During the zk_inception ecosystem create configurator, you have a choice of what base layer to deploy the ZK chain onto: the local reth node, or an Ethereum network (e.g., Sepolia). The first step to start interacting with your ZK chain is to fund an account (or a few). This means you need some funds on the base layer.

Base layer is the local reth node


  • If you chose to deploy on local reth node, you will have a set of addresses that have 100 ETH each. You can find the list here and use these addresses to deposit into your ZK chain via the bridge.

Base layer is an Ethereum network (e.g., Sepolia)

  • If you chose to deploy on an Ethereum network (e.g., Sepolia), you need to have an account on the base layer with ETH. You can use the deployer, governor, or operator wallets setup during the the deployment process, or any other one you have funds, to deposit into your ZK chain via the bridge.

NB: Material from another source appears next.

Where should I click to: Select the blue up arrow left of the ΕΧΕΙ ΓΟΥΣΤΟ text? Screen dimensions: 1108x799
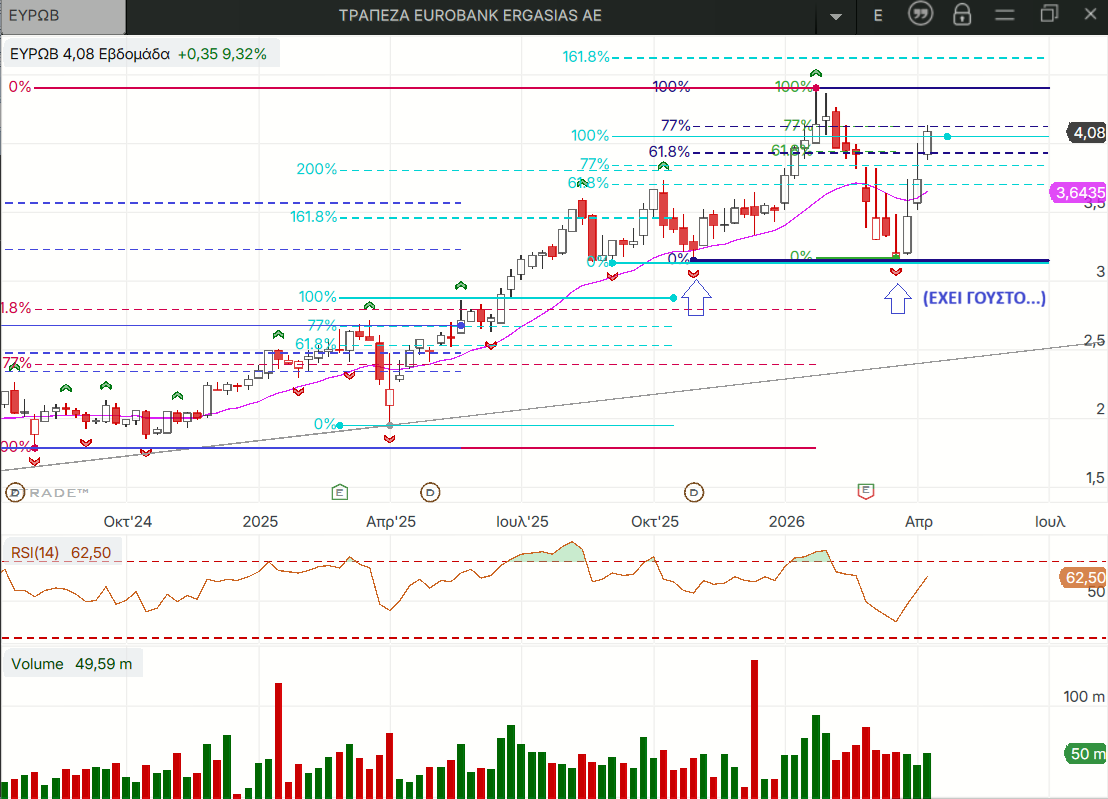tap(898, 298)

Once you have the accounts with funds on the L1 base layer, you can do a deposit via the bridge to your ZK chain, and any further interactions with your ZK chain.

Using your ZK chain RPC

Your server contains both HTTPS as well as WebSocket (WS) services that are fully web3 compatible (and contain some extra ZK Stack functionalities). Learn more about it here.

Using zksync-cli

ZKsync CLI allows you to easily interact and develop applications on your ZK chain. When executing any command with zksync-cli, you can specify RPC urls for both L1 and L2. Your local server contains RPCs for both. An example deposit command via the bridge would look like:

npx zksync-cli bridge deposit --rpc=http://localhost:3050 --l1-rpc=http://localhost:8545

Using Portal

The dApp Portal module allows you to:

  • Bridge & transfer tokens to your ZK chain.
  • View balances.
  • Add contacts for quick and easy access.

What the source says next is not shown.